[Records excerpted from a collection]

☆ ☆ ☆ ☆

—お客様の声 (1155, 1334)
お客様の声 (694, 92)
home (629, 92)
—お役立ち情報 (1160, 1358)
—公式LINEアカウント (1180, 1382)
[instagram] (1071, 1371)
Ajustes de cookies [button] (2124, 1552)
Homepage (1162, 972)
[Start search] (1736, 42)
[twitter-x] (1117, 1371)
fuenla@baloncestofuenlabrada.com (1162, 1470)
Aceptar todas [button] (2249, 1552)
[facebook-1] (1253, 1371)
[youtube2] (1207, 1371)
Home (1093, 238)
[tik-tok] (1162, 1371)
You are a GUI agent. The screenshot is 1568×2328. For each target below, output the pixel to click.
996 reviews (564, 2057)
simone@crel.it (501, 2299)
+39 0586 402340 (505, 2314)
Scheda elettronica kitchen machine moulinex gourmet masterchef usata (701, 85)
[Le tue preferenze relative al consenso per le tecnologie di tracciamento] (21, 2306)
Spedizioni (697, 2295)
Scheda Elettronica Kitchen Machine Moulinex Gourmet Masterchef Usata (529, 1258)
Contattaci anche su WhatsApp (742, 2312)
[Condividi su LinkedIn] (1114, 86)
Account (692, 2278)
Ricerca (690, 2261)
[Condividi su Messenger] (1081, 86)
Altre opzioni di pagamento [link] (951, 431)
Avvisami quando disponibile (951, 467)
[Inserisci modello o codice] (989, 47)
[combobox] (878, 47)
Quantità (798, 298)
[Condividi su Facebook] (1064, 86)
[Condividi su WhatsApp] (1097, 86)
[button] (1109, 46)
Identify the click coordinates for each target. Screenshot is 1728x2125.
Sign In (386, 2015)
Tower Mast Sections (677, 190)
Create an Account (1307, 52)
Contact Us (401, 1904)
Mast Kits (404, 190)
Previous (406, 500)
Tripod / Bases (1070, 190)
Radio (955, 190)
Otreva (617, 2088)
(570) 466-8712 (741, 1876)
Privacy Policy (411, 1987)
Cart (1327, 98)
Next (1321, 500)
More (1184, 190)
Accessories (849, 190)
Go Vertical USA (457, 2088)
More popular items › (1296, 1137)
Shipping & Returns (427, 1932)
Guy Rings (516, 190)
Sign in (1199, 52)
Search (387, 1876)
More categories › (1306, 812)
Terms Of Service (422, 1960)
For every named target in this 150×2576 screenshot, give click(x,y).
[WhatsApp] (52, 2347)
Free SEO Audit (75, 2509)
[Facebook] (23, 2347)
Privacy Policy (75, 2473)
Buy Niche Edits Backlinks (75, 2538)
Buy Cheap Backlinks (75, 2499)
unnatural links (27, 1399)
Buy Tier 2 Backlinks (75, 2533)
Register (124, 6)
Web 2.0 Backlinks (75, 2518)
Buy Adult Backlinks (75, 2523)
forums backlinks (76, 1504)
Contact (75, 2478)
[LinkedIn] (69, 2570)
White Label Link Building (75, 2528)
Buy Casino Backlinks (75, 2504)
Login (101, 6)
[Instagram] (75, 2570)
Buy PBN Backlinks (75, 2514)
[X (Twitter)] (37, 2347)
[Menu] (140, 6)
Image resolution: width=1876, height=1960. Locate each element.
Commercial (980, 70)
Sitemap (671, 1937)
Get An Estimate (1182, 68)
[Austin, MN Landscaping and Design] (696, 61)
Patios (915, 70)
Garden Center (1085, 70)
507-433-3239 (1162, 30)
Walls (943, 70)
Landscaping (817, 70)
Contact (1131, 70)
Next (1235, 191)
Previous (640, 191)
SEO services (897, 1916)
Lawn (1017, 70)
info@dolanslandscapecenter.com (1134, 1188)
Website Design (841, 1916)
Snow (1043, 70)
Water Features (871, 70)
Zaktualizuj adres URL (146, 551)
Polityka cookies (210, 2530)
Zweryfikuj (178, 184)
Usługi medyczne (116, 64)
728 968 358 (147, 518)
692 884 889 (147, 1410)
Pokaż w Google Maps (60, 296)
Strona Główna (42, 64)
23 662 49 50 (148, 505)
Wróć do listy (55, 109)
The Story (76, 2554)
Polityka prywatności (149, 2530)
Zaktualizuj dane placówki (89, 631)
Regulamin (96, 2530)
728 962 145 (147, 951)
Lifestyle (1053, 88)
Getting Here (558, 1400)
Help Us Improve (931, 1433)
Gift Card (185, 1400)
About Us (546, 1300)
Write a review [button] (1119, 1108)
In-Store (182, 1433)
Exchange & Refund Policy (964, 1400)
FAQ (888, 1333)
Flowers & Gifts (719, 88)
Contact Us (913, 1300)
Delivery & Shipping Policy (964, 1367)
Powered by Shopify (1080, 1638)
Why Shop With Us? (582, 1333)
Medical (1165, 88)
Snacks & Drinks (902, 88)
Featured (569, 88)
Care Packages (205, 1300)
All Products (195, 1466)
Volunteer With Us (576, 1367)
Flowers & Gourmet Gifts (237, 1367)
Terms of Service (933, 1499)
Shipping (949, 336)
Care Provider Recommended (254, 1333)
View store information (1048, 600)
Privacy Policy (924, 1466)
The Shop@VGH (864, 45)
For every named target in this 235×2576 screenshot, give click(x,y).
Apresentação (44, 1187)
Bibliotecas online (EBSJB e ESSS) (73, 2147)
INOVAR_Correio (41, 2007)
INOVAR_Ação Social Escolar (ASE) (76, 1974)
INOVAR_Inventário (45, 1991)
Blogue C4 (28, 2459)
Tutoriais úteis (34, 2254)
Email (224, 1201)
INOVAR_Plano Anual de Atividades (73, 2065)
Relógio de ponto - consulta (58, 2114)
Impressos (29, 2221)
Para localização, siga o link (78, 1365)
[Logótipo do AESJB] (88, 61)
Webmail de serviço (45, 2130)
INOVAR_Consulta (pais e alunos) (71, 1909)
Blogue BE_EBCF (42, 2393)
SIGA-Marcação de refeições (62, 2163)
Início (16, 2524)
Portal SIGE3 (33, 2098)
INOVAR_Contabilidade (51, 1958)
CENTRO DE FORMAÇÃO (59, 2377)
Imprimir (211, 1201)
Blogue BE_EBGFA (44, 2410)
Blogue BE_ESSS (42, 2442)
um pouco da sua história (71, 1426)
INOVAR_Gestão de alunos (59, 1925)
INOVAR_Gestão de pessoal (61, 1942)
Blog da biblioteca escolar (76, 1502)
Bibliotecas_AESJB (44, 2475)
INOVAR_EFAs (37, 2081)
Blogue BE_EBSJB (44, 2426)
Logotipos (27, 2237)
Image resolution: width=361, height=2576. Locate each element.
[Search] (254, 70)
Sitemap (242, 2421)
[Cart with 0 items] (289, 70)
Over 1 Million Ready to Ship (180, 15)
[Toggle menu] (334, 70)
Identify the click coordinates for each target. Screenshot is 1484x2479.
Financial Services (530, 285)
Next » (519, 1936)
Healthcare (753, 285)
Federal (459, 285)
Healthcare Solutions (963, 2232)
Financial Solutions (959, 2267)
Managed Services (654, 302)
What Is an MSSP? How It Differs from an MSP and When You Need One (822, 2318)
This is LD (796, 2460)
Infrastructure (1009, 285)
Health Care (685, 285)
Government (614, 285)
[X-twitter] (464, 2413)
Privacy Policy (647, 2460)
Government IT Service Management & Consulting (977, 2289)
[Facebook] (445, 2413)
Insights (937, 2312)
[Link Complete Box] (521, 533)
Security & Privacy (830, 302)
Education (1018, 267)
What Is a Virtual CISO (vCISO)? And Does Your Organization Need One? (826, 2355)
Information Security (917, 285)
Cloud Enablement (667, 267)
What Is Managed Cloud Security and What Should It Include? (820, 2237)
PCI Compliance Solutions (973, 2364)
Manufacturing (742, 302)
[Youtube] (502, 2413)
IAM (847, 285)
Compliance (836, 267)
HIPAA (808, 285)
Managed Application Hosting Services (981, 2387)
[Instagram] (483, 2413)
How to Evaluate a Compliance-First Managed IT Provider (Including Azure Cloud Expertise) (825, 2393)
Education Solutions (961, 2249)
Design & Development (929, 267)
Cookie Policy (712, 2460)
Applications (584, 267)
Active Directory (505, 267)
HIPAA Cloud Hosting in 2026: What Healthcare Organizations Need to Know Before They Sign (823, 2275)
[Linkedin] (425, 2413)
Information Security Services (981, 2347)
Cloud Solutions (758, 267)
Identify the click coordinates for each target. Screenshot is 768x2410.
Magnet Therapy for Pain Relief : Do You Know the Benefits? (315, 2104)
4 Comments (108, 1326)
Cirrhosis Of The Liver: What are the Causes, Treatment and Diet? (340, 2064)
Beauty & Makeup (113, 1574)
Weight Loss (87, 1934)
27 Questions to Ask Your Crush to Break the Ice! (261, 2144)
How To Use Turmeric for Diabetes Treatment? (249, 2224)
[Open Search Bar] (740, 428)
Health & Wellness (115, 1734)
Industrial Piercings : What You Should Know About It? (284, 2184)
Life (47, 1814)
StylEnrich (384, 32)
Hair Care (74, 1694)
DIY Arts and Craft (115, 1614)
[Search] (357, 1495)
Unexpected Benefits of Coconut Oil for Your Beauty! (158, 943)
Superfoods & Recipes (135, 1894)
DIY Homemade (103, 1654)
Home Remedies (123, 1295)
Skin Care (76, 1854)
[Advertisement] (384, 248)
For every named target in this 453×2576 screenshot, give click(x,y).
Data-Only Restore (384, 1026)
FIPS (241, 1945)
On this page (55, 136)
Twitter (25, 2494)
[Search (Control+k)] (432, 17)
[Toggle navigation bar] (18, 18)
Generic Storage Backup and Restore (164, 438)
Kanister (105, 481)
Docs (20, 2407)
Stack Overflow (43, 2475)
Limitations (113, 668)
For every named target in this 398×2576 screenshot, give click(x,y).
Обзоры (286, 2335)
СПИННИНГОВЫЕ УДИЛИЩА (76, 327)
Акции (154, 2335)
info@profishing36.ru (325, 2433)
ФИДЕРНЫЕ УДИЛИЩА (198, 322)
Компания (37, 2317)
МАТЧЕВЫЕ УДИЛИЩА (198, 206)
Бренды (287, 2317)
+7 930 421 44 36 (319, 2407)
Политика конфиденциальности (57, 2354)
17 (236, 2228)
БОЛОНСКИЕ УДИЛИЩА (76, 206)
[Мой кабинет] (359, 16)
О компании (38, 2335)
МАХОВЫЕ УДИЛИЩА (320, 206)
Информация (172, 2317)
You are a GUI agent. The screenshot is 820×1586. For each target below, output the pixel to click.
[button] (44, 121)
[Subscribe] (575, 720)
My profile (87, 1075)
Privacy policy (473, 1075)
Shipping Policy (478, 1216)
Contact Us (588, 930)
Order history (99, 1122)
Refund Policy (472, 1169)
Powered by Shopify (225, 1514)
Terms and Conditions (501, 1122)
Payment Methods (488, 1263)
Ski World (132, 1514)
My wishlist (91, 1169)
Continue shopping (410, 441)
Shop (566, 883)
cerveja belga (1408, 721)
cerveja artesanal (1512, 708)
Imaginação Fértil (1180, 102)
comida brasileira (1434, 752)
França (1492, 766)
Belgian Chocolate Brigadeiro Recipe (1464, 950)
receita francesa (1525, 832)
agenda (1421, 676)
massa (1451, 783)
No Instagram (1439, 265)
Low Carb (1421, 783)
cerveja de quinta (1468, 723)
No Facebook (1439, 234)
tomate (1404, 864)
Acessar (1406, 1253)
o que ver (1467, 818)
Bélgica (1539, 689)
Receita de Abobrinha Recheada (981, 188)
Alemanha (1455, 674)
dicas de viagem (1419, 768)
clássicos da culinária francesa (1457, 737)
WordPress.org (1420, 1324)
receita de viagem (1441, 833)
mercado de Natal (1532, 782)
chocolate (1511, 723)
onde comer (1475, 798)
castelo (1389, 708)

☆ ☆ ☆ ☆

- _What is required_
Your task is to quote the lines above, beginning with the first and ending with the one that holds "usata (701, 85)".

- _Result_
—お客様の声 (1155, 1334)
お客様の声 (694, 92)
home (629, 92)
—お役立ち情報 (1160, 1358)
—公式LINEアカウント (1180, 1382)
[instagram] (1071, 1371)
Ajustes de cookies [button] (2124, 1552)
Homepage (1162, 972)
[Start search] (1736, 42)
[twitter-x] (1117, 1371)
fuenla@baloncestofuenlabrada.com (1162, 1470)
Aceptar todas [button] (2249, 1552)
[facebook-1] (1253, 1371)
[youtube2] (1207, 1371)
Home (1093, 238)
[tik-tok] (1162, 1371)
You are a GUI agent. The screenshot is 1568×2328. For each target below, output the pixel to click.
996 reviews (564, 2057)
simone@crel.it (501, 2299)
+39 0586 402340 (505, 2314)
Scheda elettronica kitchen machine moulinex gourmet masterchef usata (701, 85)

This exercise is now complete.